In designing the course, Brymer enlisted the help of Professor John Kelsay, chairman of FSU’s department of religion. During the fall 2005 semester, the two team-taught the course through its inaugural run; Brymer focused strictly on the business side of ethics, while Kelsay brought a Judeo-Christian perspective to the discussion.
"The goal was to show that there is a way to look at ethics that is grounded in an individual’s personal values and perspectives," Brymer said. He added that it’s not necessary for a student taking the course to come from a Judeo-Christian background or to be a believer.
"The emphasis on a personal belief system is a means for showing students that their life at work is not separate from their life at home," Brymer said.
While Kelsay’s teaching schedule didn’t permit him to participate in this semester’s course, Brymer said that spirituality continues to play a role in the curriculum. In addition to business leaders, recent visitors to the class have included a priest, a rabbi and a minister.
The "Business Ethics and Moral Leadership" course isn’t the only step that the FSU College of Business has taken in recent months to increase students’ awareness of the importance of ethical decision-making. Brymer also has organized a Business Ethics Forum, which he hopes will become an annual event. The first forum, held in February, featured a panel discussion led by four business leaders who discussed their personal philosophies and gave examples of ethical dilemmas that they have encountered.

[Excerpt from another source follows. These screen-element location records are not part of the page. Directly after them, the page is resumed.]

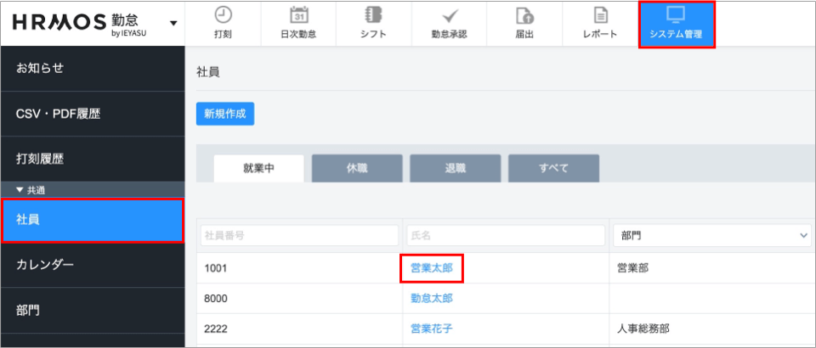
Task: Open the dropdown arrow beside HRMOS logo
Action: (x=174, y=23)
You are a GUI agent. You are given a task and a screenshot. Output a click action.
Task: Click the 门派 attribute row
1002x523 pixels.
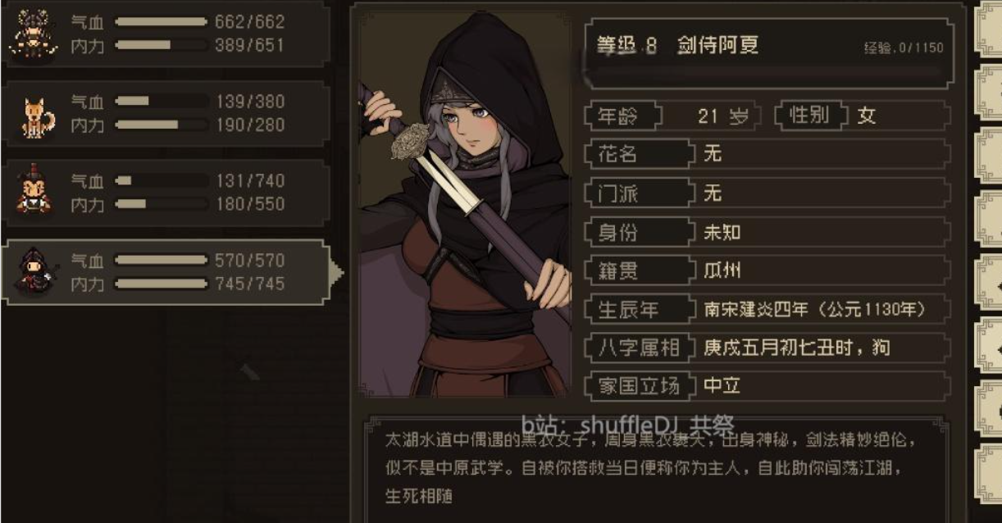click(x=767, y=193)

In addition, Joe Nosari, until recently the college’s interim dean, has established a Faculty Business Roundtable, composed of faculty members from each of the eight departments within the College of Business. The group now meets regularly to discuss how the college can take its existing emphasis on ethics and expand upon it.
"With the roundtable, we’re developing ways to weave a discussion of ethics into every aspect of the college," Nosari said. "Developing ethics-related classroom discussions and assignments, promoting relevant faculty research, and even developing a college-wide honor code are the types of things that we are working on. We want all of our students to understand that doing good is just as important as doing well."